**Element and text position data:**
— start —

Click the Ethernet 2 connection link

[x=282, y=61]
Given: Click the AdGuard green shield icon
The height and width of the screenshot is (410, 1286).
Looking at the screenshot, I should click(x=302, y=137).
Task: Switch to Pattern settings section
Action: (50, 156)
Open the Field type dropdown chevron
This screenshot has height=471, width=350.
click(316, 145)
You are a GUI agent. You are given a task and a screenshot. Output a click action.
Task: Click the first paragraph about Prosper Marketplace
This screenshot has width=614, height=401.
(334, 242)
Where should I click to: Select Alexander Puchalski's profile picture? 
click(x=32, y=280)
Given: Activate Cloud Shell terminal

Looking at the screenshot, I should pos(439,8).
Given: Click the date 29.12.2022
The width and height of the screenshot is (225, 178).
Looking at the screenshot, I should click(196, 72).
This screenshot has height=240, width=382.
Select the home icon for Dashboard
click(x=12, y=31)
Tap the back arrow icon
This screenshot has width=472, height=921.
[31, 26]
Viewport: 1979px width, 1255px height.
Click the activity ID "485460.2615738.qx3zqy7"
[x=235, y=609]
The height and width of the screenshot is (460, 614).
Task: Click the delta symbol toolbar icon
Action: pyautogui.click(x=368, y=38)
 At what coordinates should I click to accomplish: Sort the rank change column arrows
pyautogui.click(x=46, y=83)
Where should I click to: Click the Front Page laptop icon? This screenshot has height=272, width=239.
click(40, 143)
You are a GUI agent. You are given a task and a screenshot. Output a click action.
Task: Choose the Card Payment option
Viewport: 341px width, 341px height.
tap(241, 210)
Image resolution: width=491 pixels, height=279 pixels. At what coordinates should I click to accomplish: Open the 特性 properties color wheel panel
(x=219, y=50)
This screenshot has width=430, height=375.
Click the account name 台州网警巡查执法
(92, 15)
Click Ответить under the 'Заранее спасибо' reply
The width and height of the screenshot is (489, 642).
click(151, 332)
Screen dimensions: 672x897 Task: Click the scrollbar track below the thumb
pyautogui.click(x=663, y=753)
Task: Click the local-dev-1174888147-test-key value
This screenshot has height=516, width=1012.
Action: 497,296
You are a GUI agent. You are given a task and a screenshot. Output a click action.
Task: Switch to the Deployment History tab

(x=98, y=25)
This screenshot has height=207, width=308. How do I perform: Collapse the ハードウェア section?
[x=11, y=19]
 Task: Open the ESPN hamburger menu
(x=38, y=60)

— end —

**EXERCISE PROMPT:** Rewrite every line of the records above as a numbered list, omitting blank lines.

**WRITTEN RESPONSE:**
1. Click the Ethernet 2 connection link
2. [x=282, y=61]
3. Given: Click the AdGuard green shield icon
4. The height and width of the screenshot is (410, 1286).
5. Looking at the screenshot, I should click(x=302, y=137).
6. Task: Switch to Pattern settings section
7. Action: (50, 156)
8. Open the Field type dropdown chevron
9. This screenshot has height=471, width=350.
10. click(316, 145)
11. You are a GUI agent. You are given a task and a screenshot. Output a click action.
12. Task: Click the first paragraph about Prosper Marketplace
13. This screenshot has width=614, height=401.
14. (334, 242)
15. Where should I click to: Select Alexander Puchalski's profile picture? 
16. click(x=32, y=280)
17. Given: Activate Cloud Shell terminal
18. Looking at the screenshot, I should pos(439,8).
19. Given: Click the date 29.12.2022
20. The width and height of the screenshot is (225, 178).
21. Looking at the screenshot, I should click(196, 72).
22. This screenshot has height=240, width=382.
23. Select the home icon for Dashboard
24. click(x=12, y=31)
25. Tap the back arrow icon
26. This screenshot has width=472, height=921.
27. [31, 26]
28. Viewport: 1979px width, 1255px height.
29. Click the activity ID "485460.2615738.qx3zqy7"
30. [x=235, y=609]
31. The height and width of the screenshot is (460, 614).
32. Task: Click the delta symbol toolbar icon
33. Action: pyautogui.click(x=368, y=38)
34.  At what coordinates should I click to accomplish: Sort the rank change column arrows
35. pyautogui.click(x=46, y=83)
36. Where should I click to: Click the Front Page laptop icon? This screenshot has height=272, width=239.
37. click(40, 143)
38. You are a GUI agent. You are given a task and a screenshot. Output a click action.
39. Task: Choose the Card Payment option
40. Viewport: 341px width, 341px height.
41. tap(241, 210)
42. Image resolution: width=491 pixels, height=279 pixels. At what coordinates should I click to accomplish: Open the 特性 properties color wheel panel
43. (x=219, y=50)
44. This screenshot has width=430, height=375.
45. Click the account name 台州网警巡查执法
46. (92, 15)
47. Click Ответить under the 'Заранее спасибо' reply
48. The width and height of the screenshot is (489, 642).
49. click(151, 332)
50. Screen dimensions: 672x897 Task: Click the scrollbar track below the thumb
51. pyautogui.click(x=663, y=753)
52. Task: Click the local-dev-1174888147-test-key value
53. This screenshot has height=516, width=1012.
54. Action: 497,296
55. You are a GUI agent. You are given a task and a screenshot. Output a click action.
56. Task: Switch to the Deployment History tab
57. (x=98, y=25)
58. This screenshot has height=207, width=308. How do I perform: Collapse the ハードウェア section?
59. [x=11, y=19]
60.  Task: Open the ESPN hamburger menu
61. (x=38, y=60)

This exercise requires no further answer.